Pollsters “draw a random sample of participants from computer-generated lists of landline and cell phone numbers (increasingly, polls are also being conducted online),” according to CalTech, who stated that random sampling is a standard technique in polling. It “gives everyone in the population an equal chance of being included or not.”

While “different polling organizations conduct their surveys in quite different ways,” according to a 2020 analysis by the Pew Research Center. According to Pew, although CNN and Fox News used phone surveys, Politico, The Associated Press, and CBS News used a variety of internet methods.

Can we trust these surveys?
The Electoral College has taken a lot of heat recently, especially during the most recent presidential elections. Politically, “national surveys of the 2020 presidential contest were the least accurate in 40 years,” even though the majority of polls accurately projected Biden’s win in 2020.

Is the reliability of polls so compromised? Not always, but they may provide an inaccurate image. The reason is, that the real margin of error is often about double the one reported,” according to Pew. A margin of error of less than 3% is common in most polls, which “leads people to think that polls are more precise than they are,” the site said. However, this tolerance “addresses only one source of potential error: the fact that random samples are likely to differ a little from the population just by chance.”

According to Pew, three other distinct causes of data inaccuracies may occur during polling; however, the margins of error for most surveys do not account for these measures. “Consequences for data quality, as well as accuracy in elections,” Pew stated, referring to the varying methods of surveying. Consequently, The New York Times found in 2016 that most historical surveys had a margin of error closer to 6% or 7%, rather than 3%. The Times said that this ranges from 12 to 14 data points of inaccuracy.
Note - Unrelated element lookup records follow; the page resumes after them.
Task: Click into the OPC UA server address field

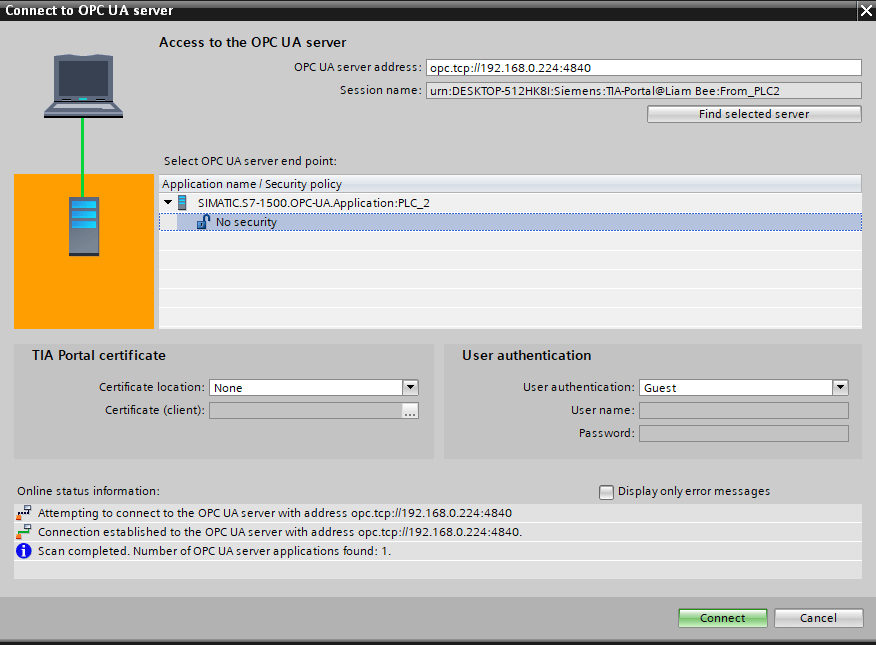Action: pyautogui.click(x=643, y=68)
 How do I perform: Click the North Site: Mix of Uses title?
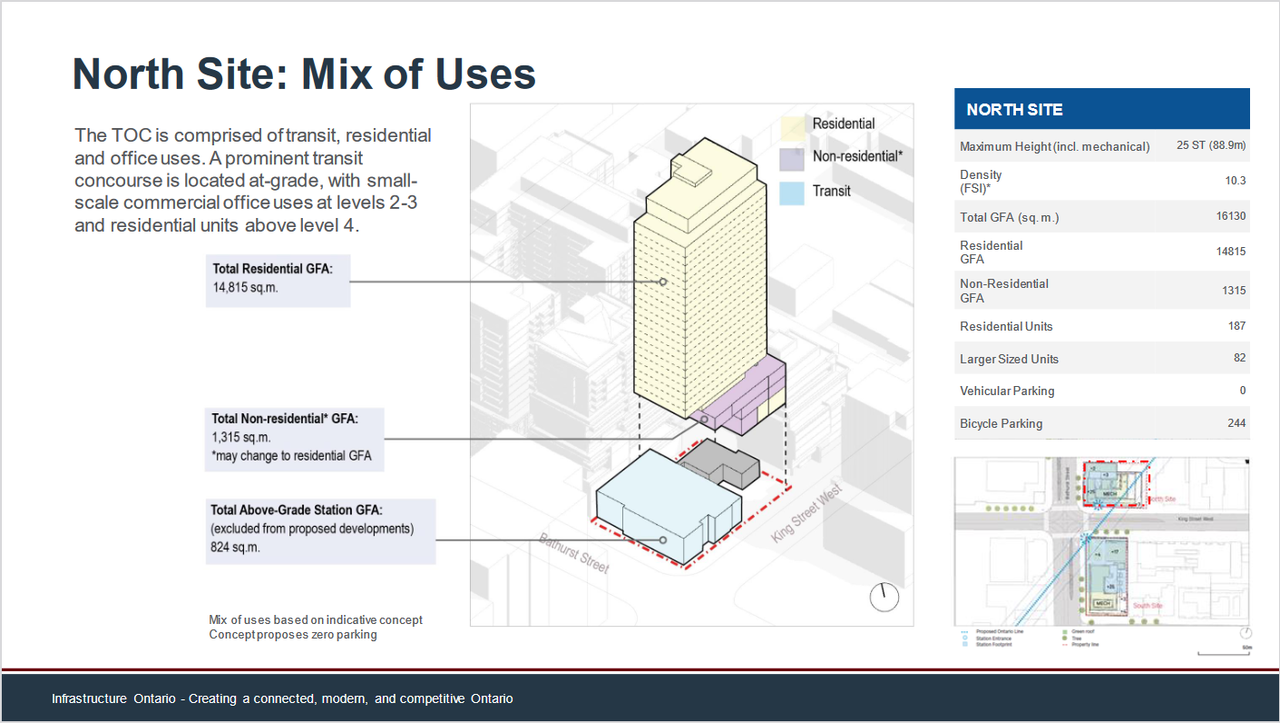tap(304, 74)
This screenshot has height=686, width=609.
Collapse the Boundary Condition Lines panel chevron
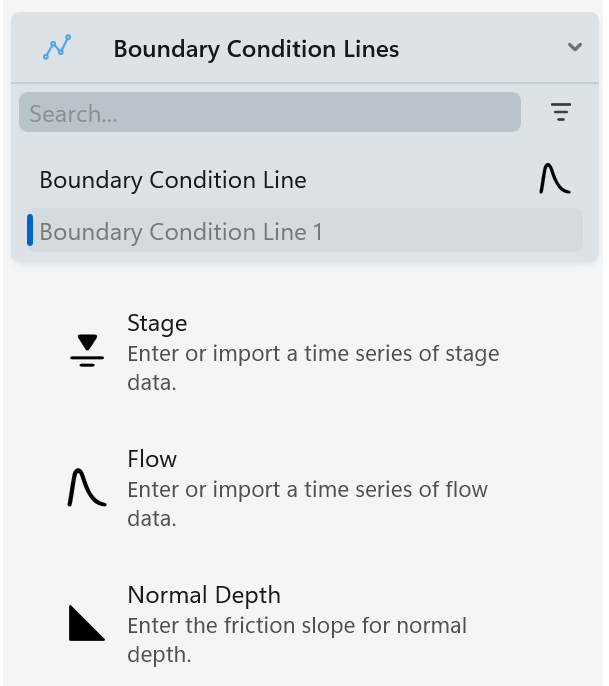pyautogui.click(x=574, y=47)
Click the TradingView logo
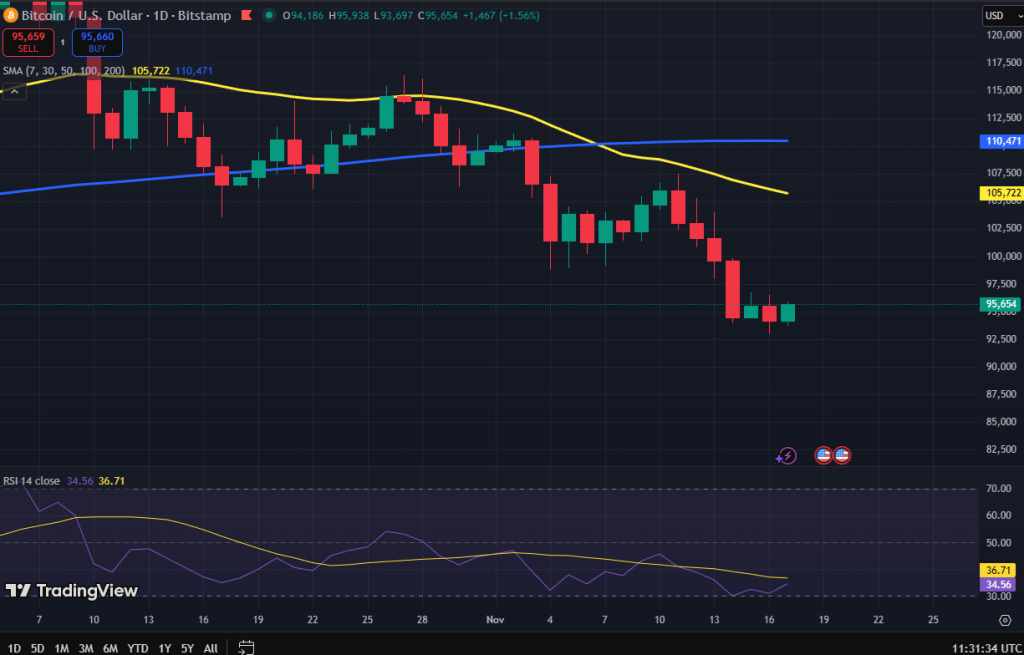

However, surveys are still sometimes accurate and provide a good sense of how the American people feel. The 2022 midterm elections’ polling was “historically accurate,” according to FiveThirtyEight. A contributing factor to this is the fact that pollsters started “increasingly weighting surveys based on whom respondents recall voting for in a previous election, in addition to adjusting for standard demographics such as race and age,” as reported by the Times.

While this technique has been around for a while and is used to determine polls in other nations, it is just now becoming popular in the US. It was also discovered after the 2016 election that pollsters failed to adequately represent voters with lower levels of education, thus distorting the results. Following this, pollsters “adopted education as an additional survey weight, and a cycle of accurate polls in 2018 seemed to reflect a return to normalcy,” the Times noted.